## TASK REQUIREMENTS
Exactly as written, copy every line from the one containing "Collapse the Filters pane with its chevron" through the end of the records, with the pictures left out.

[Stored data]
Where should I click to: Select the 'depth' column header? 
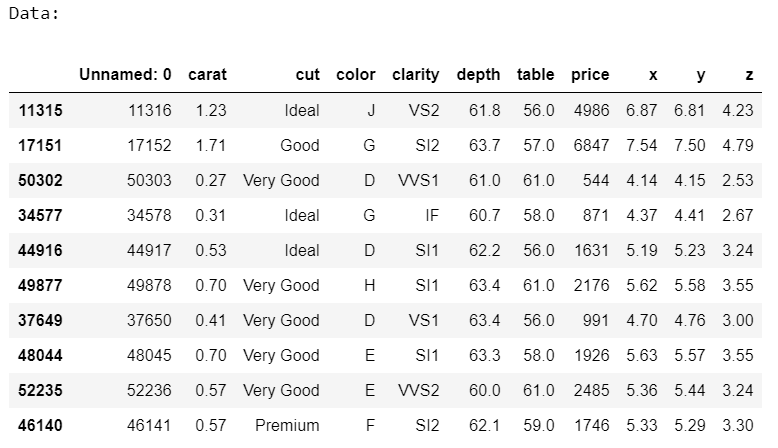pyautogui.click(x=478, y=75)
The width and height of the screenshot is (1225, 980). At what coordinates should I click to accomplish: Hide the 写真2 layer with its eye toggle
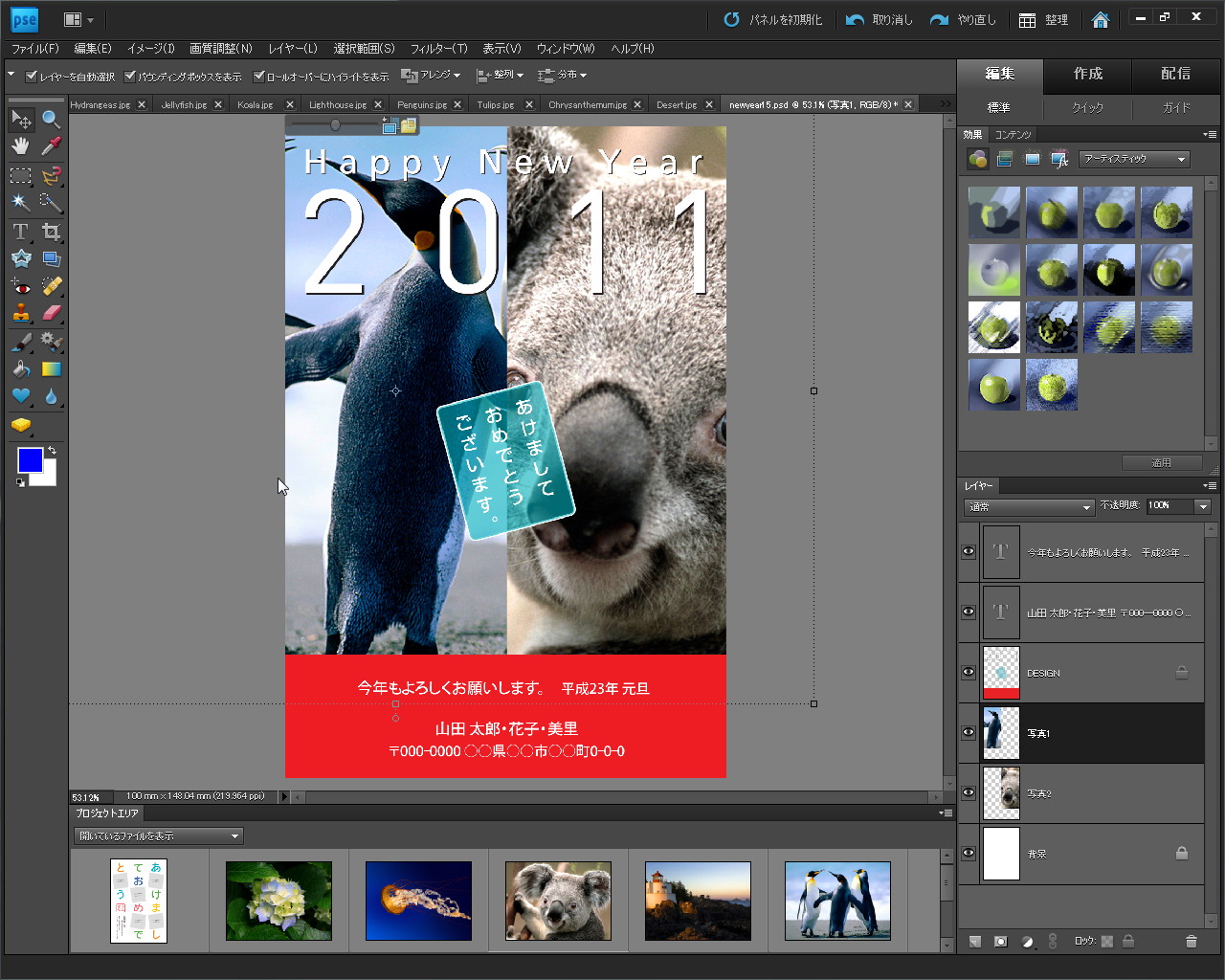coord(968,792)
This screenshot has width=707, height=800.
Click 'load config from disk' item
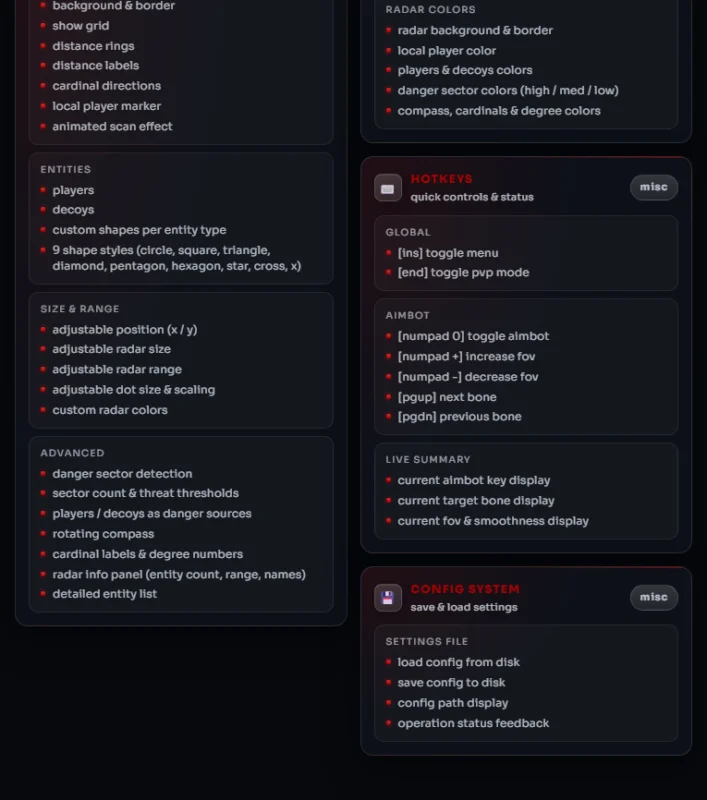pyautogui.click(x=459, y=662)

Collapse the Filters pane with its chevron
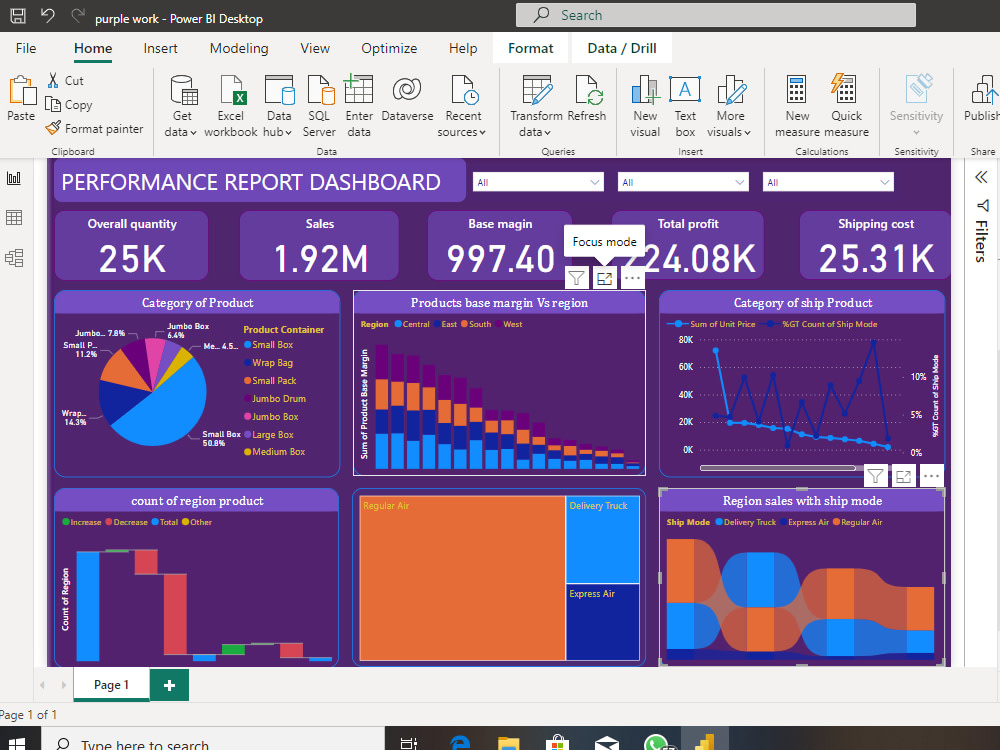pyautogui.click(x=981, y=176)
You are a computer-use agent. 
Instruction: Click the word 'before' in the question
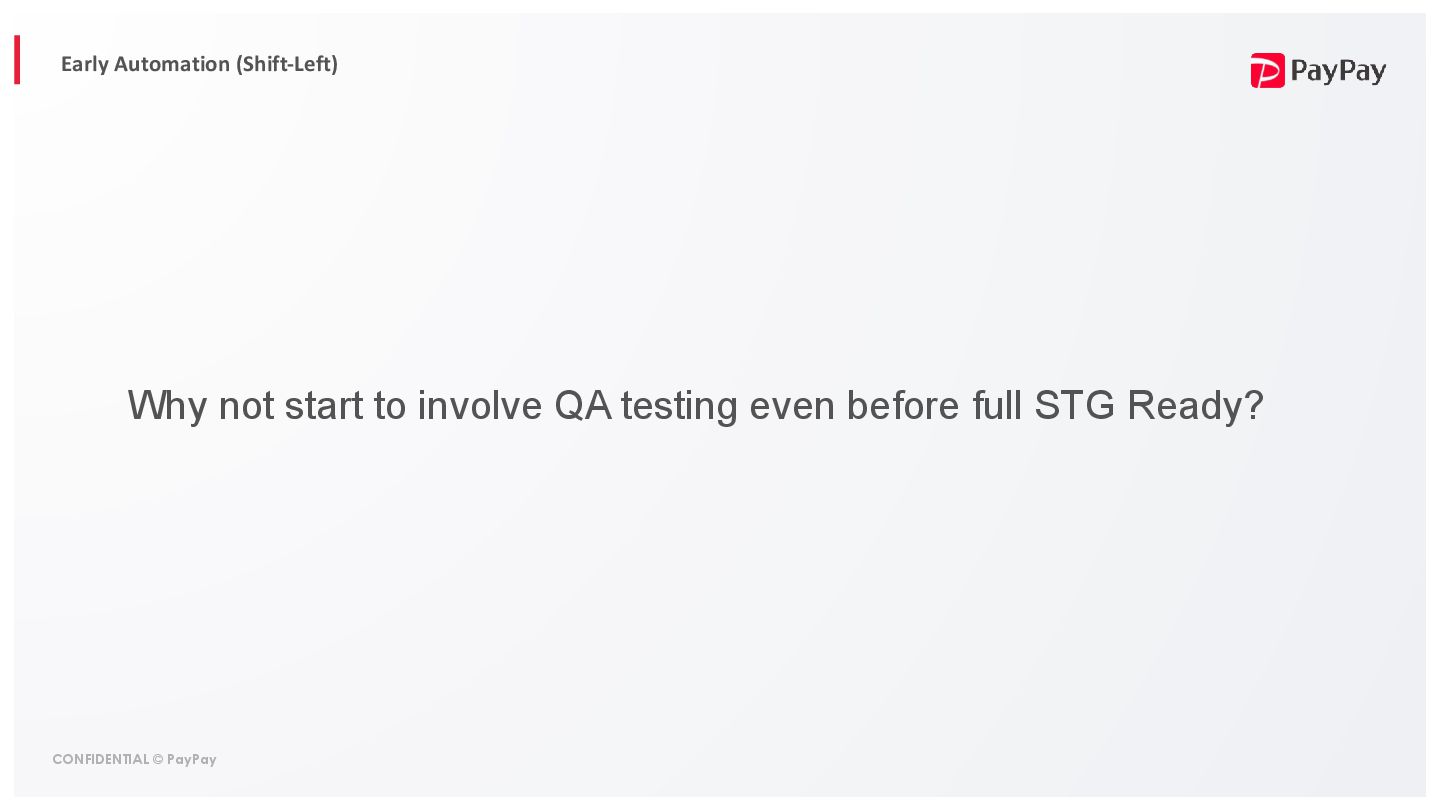coord(904,406)
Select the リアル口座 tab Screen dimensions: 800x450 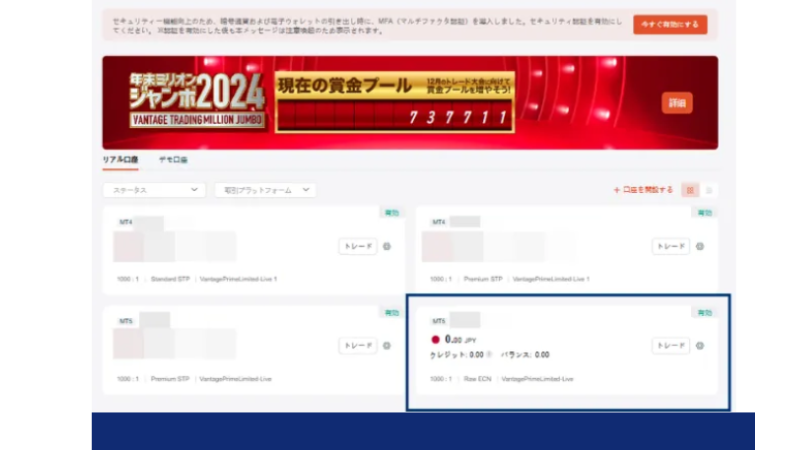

## YOUR SOLUTION
Collapse the Filters pane with its chevron
pyautogui.click(x=981, y=176)
You are a computer-use agent. 
Instruction: Click the word 'before' in the question
coord(904,406)
Select the リアル口座 tab Screen dimensions: 800x450 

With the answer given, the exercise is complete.